空砲を時報として使ったのは、明治3年(1870)頃から。それ以前の時報はというと、町人が聴いた時報は釣鐘町にあった。大阪市中央区に残る「大坂町中時報鐘」がそれだ。ほかに城内にも時報を知らせる仕組みがあったかもしれない。

大坂町中時報鐘

寛永11年(1634)に三代将軍徳川家光が来坂したとき、大坂三郷を決めた。本町通から北の大川までを北組、本町通から南の道頓堀までを南組、大川から北を天満組合として、三郷と唱え、各郷に惣年寄を7人ずつ、惣会所も三郷に分けるよう命じた。この時、固定資産税にあたる地子銀を三郷で免除したとされ、町の惣年寄が感謝して、費用を出し合って釣鐘を造り、一刻おきに日に12回ついていたそうだ。

大坂三郷について『新修大阪市史』第3巻ではこれらを将軍が直々に命じたとは考えにくく、町や惣年寄らが作った素案を承認し、将軍の恩寵と権威付けのために、将軍が命じたという表現になったのではとしている。

明治3年(1870)、釣鐘は役割を終え撤去され、長光寺や博物館などを転々としていたが、昭和60年(1985)、地元有志によって115年ぶりに現在地の釣鐘屋敷跡に戻された。かつて高さ九間の火の見櫓に設置されていたので、約16mの高さで建設されたのだとか。午前8時と正午と日没の3回、自動制御で鐘がつかれている。
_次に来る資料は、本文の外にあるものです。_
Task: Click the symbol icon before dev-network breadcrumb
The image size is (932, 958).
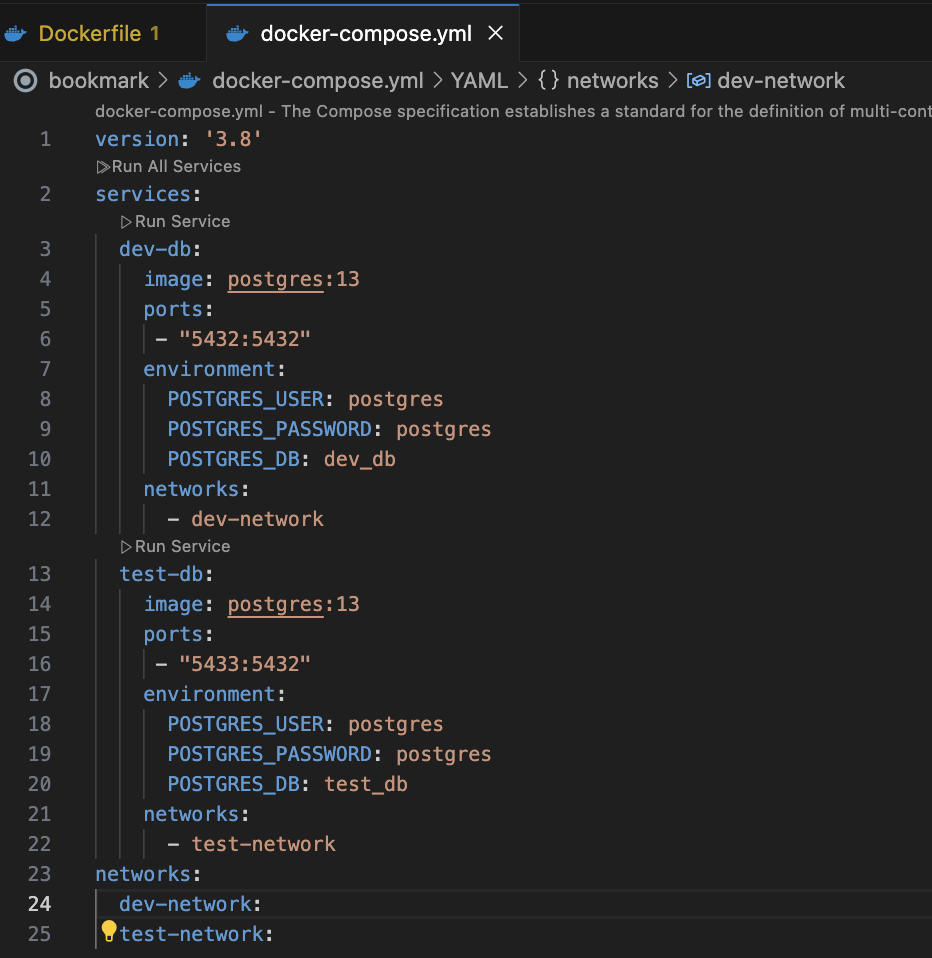Action: click(x=700, y=81)
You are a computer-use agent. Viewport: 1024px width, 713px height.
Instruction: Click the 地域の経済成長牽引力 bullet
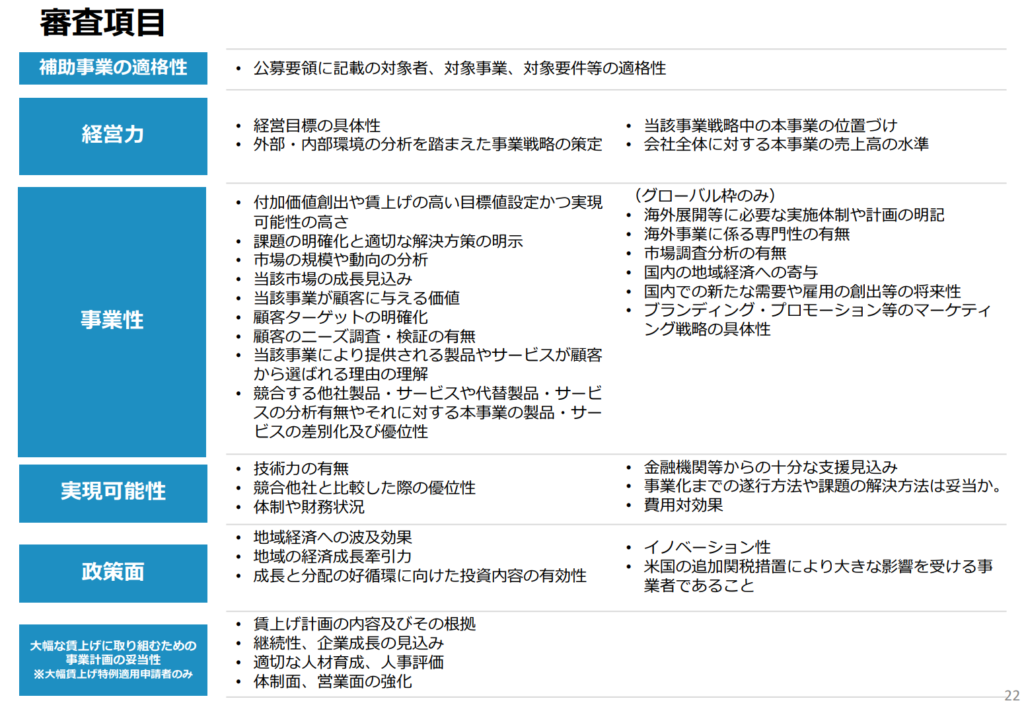click(333, 556)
近松門左衛門の「曾根崎心中」に出てくる「暁の鐘」はこの鐘のことで、天満橋から梅田まで鐘の音が聞こえたそうだ。この釣鐘は「釣鐘町」の町名の由来。大坂町中時報鐘顕彰保存会が管理、大阪府の有形文化財に指定されている。

参考文献:
『新修大阪市史 史料編』第3巻(大阪市)
『大阪城秘ストリー』(東方出版)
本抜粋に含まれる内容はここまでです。